## [What the task asks]
From the line that contains "This screenshot has height=1080, width=1920." down to the last line of the data below, restate every line word for word, skipping any images.

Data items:
____________________

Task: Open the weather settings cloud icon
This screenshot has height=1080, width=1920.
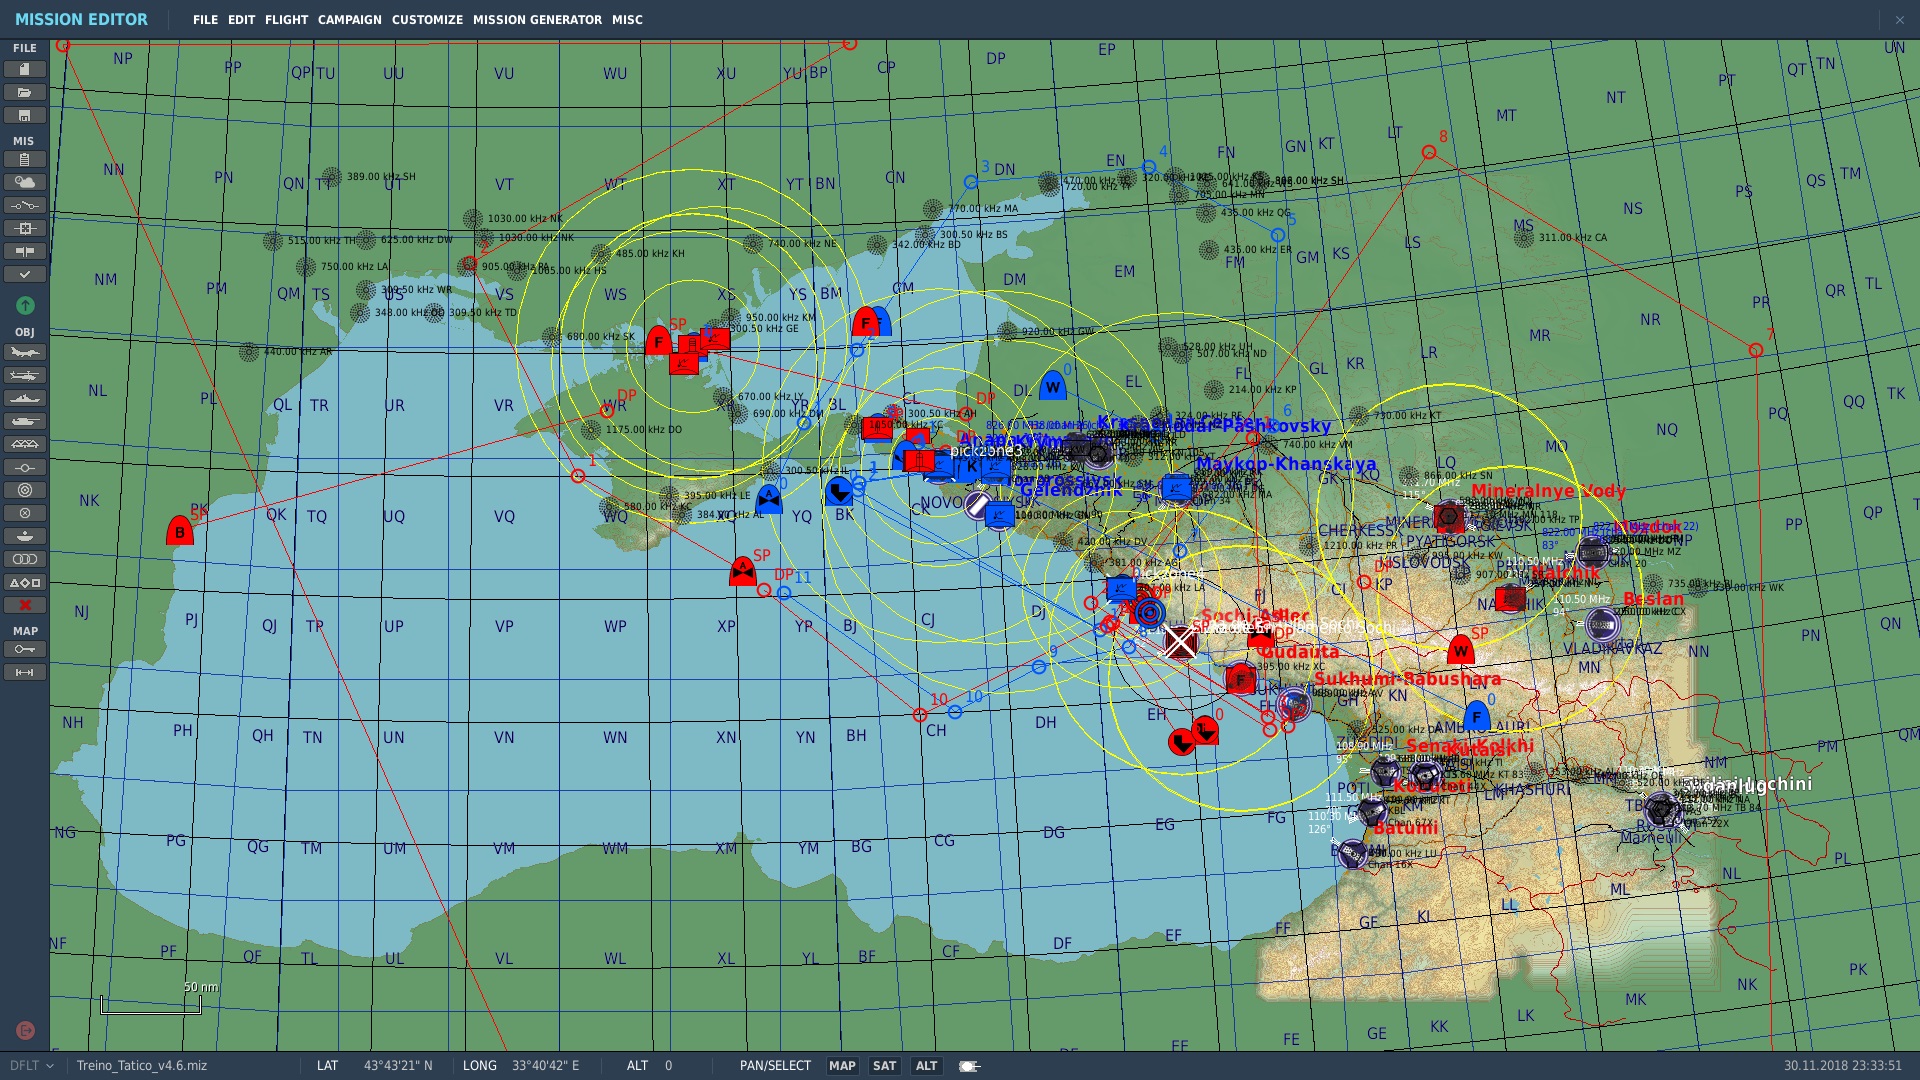Action: [x=24, y=182]
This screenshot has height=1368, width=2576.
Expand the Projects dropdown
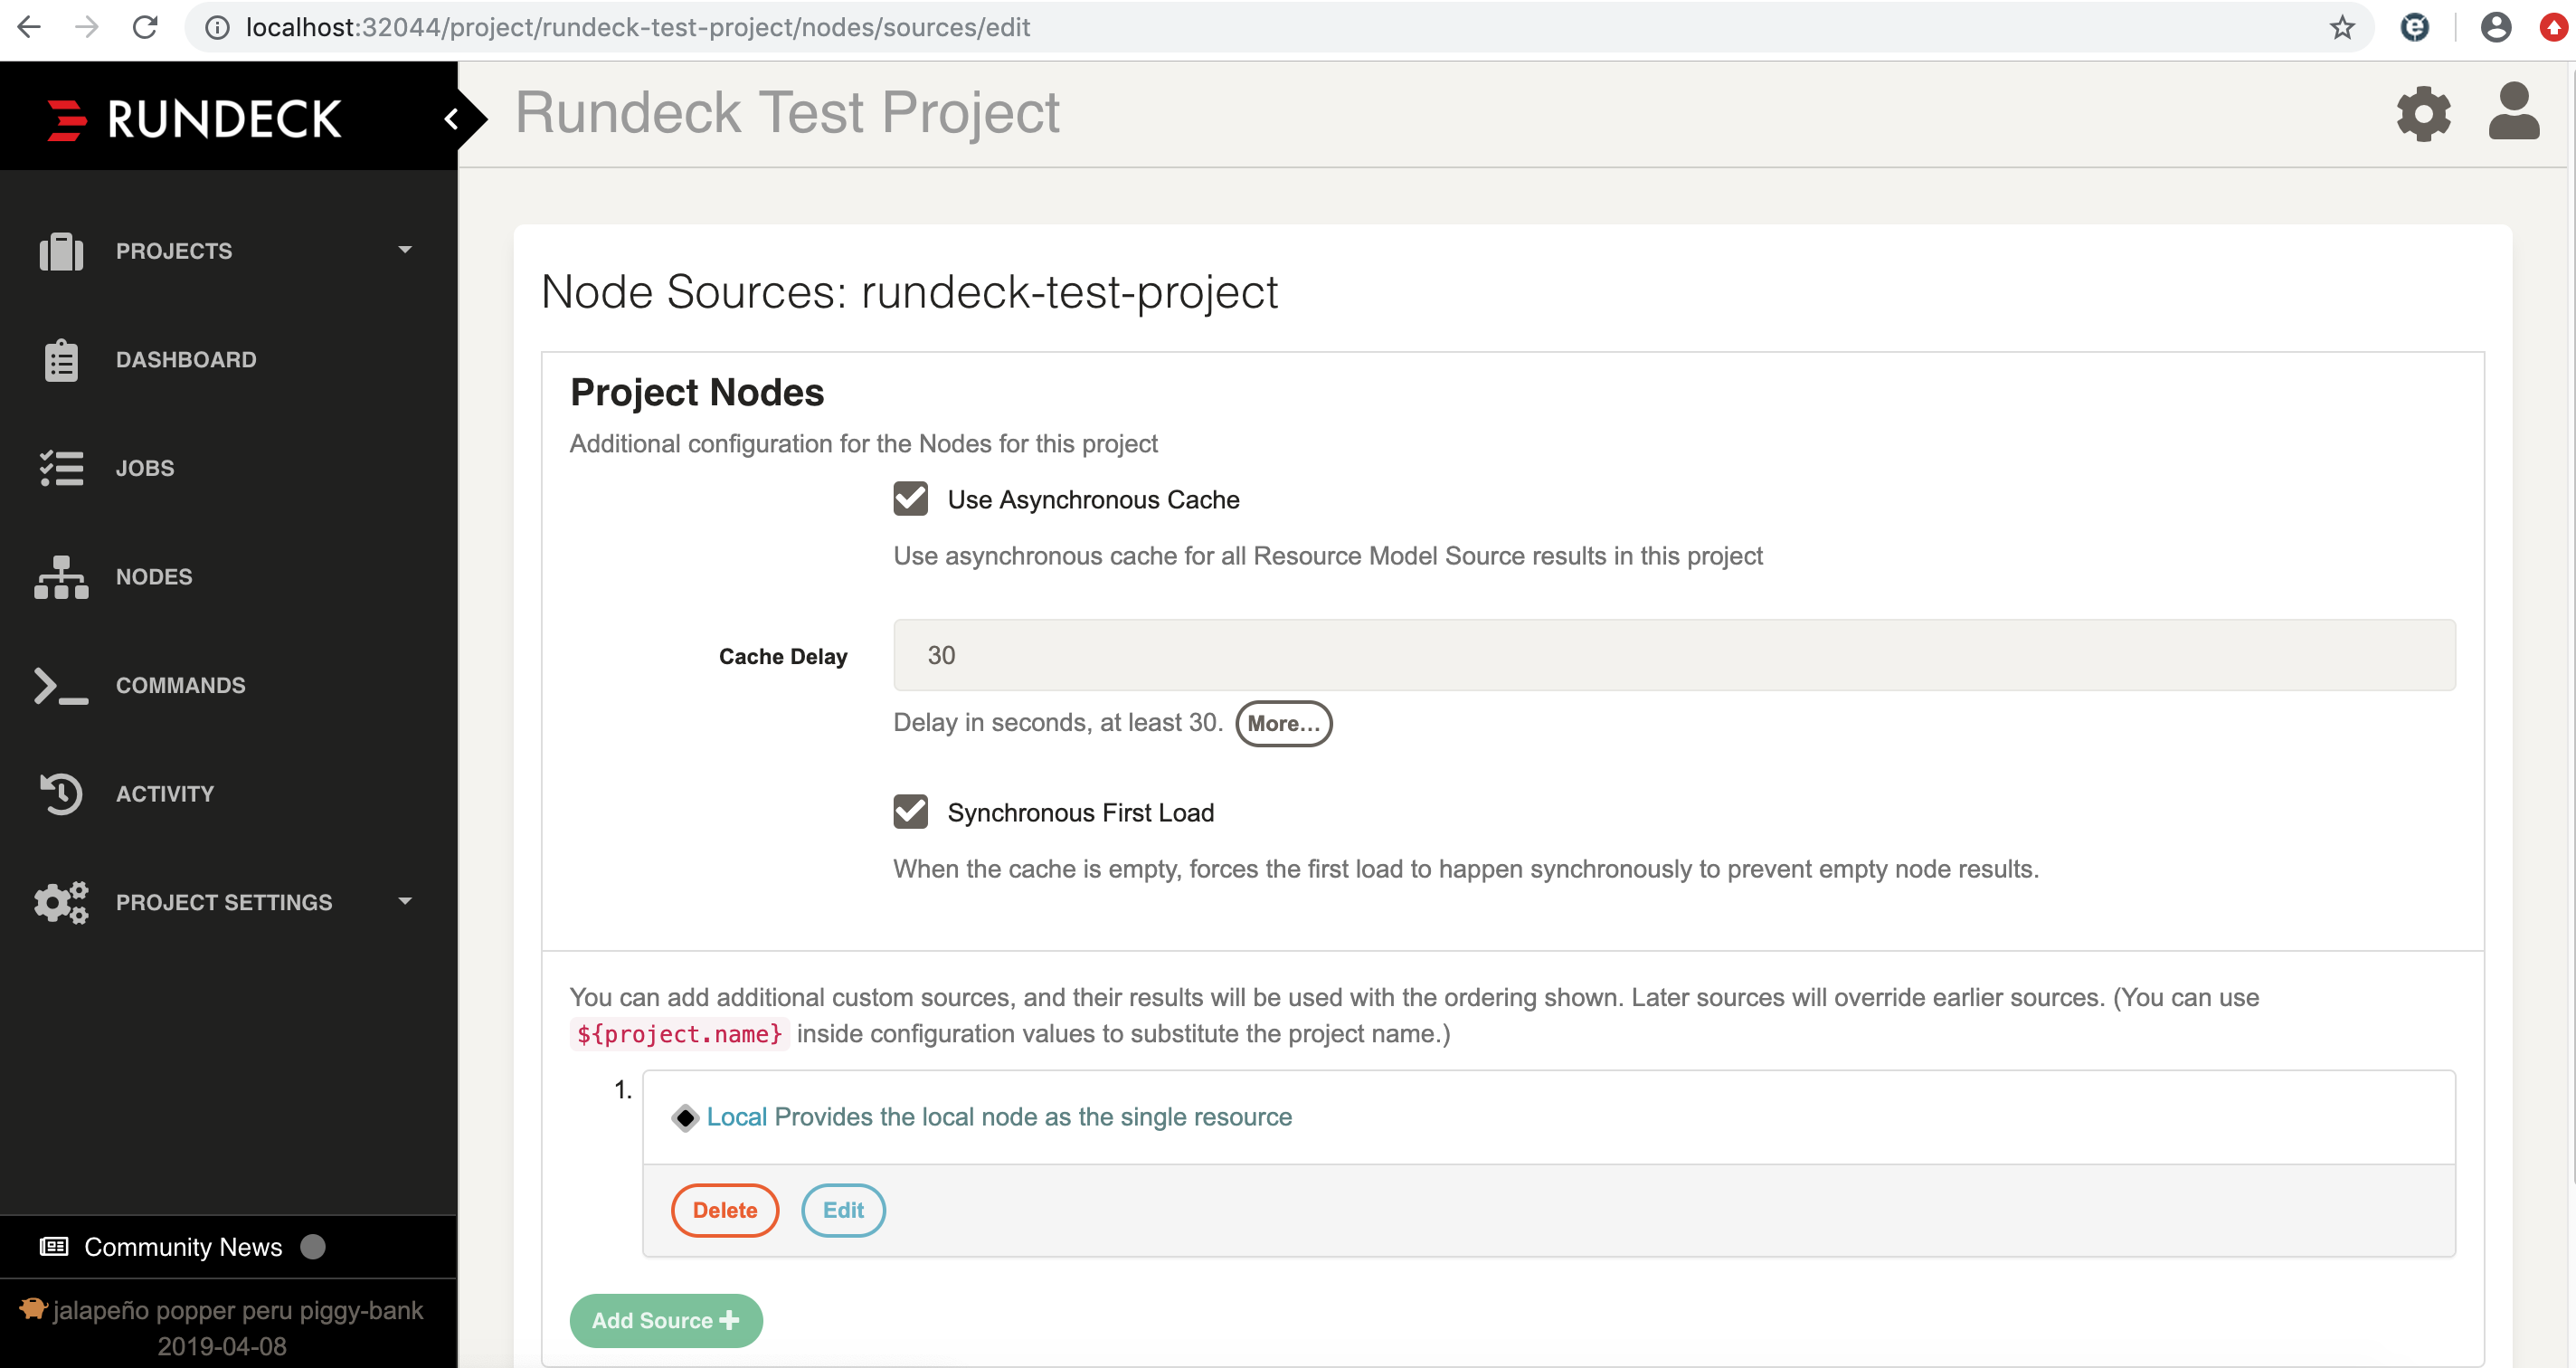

____________________

## [Task output]
This screenshot has height=1080, width=1920.
Action: [x=24, y=182]
This screenshot has height=1368, width=2576.
Expand the Projects dropdown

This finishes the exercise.